### Quoted passage
At a glance

  • Sharon AI (NASDAQ:SHAZ) announced an oversubscribed US$1.6 billion private placement on 17 June 2026, split between about US$900 million of equity and US$700 million of 4.75% Convertible Senior Notes due 2032.

  • The raise is anchored by Situational Awareness L.P., the AI-focused fund founded by former OpenAI researcher Leopold Aschenbrenner, and by Oaktree Capital Management, which also led Sharon AI’s earlier raise.

  • Proceeds fund Sharon AI’s six-year NVIDIA collaboration, including up to 40,000 Grace Blackwell GB300 GPUs, plus wider expansion across Australia and Asia-Pacific.

  • Equity priced at US$68.73 a share, more than double the US$30 February Nasdaq listing. The notes convert at about US$99.66, a 45% premium.

  • The money funds capacity that is mostly pre-sold: 102MW of the 132MW fleet is contracted, with more than 55,000 GPUs due by mid-2027.

What Sharon AI raised, and from whom

Sharon AI announced the financing on 17 June 2026, to close on or about 22 June. It has two legs: about US$900 million of common stock and pre-funded warrants, and US$700 million of 4.75% Convertible Senior Notes due 15 June 2032. The placement was oversubscribed.
######
### Supplied information
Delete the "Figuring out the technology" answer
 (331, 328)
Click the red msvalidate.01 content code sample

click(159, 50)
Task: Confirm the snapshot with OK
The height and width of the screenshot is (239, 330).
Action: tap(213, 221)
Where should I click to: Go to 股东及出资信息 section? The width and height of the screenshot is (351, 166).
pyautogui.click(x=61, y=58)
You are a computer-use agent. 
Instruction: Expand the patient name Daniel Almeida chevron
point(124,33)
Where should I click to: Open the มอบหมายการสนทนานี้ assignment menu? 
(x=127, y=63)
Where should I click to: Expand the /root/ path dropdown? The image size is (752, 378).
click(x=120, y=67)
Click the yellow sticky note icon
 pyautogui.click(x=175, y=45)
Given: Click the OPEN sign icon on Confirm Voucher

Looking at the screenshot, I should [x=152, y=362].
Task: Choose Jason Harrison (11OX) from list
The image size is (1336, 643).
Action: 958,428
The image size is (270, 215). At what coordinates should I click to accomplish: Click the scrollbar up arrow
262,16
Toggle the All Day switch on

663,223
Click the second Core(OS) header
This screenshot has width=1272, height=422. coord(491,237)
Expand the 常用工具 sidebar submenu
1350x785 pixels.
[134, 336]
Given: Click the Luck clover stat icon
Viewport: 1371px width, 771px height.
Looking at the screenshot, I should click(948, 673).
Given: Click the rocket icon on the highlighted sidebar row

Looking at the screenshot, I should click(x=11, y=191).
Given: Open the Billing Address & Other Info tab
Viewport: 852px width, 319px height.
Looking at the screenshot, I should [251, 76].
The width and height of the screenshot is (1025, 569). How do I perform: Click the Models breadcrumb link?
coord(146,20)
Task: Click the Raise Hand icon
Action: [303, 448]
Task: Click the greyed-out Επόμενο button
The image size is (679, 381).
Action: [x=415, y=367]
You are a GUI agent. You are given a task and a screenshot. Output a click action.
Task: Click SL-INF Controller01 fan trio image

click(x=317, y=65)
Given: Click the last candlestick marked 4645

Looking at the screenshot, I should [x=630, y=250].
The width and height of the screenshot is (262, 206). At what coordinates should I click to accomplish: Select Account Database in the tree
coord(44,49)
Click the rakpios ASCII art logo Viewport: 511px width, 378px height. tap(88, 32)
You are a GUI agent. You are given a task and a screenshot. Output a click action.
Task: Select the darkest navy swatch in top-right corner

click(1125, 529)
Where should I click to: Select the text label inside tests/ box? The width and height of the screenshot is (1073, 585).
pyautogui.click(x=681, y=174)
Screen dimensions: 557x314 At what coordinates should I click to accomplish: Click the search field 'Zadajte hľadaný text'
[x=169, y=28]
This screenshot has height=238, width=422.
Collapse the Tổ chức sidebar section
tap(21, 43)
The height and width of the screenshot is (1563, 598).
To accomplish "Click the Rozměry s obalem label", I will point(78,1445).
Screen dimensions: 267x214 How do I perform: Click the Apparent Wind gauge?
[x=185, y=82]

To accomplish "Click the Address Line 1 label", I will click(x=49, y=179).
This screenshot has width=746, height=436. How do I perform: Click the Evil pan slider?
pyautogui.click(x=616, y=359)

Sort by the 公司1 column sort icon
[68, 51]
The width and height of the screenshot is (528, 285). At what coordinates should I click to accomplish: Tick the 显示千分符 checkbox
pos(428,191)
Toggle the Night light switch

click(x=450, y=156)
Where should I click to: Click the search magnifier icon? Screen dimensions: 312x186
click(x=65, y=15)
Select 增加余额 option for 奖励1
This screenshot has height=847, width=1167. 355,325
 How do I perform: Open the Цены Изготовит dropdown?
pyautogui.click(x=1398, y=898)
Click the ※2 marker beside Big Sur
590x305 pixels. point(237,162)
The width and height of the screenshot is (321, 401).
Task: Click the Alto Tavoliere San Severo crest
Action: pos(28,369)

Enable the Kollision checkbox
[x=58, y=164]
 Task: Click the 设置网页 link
######
Task item: Continue the article about Sharon AI's US$1.6 billion private placement from its last sentence.

Answer for the task:
The lead investors are Situational Awareness L.P. and funds managed by Oaktree Capital Management, alongside other institutional and strategic investors. Situational Awareness is the AI-focused fund founded by Leopold Aschenbrenner, the former OpenAI researcher who argues the real limit on advanced AI is physical: the power and infrastructure to run the compute, not the algorithms. Its holdings include power generators and infrastructure names such as Vistra, Constellation Energy and CoreWeave. A fund built on that thesis is now backing an Australian-soil neocloud, where power and grid access, more than capital, set the pace of the buildout.

The structure: equity at a doubled price, debt struck higher

The equity was issued at US$68.73 a share, the at-the-market price under Nasdaq rules. That is more than double the US$30 at which SHAZ listed in February, and above where the stock traded through May. The notes convert at about US$99.66, a 45% premium, the level at which lenders would rather hold equity.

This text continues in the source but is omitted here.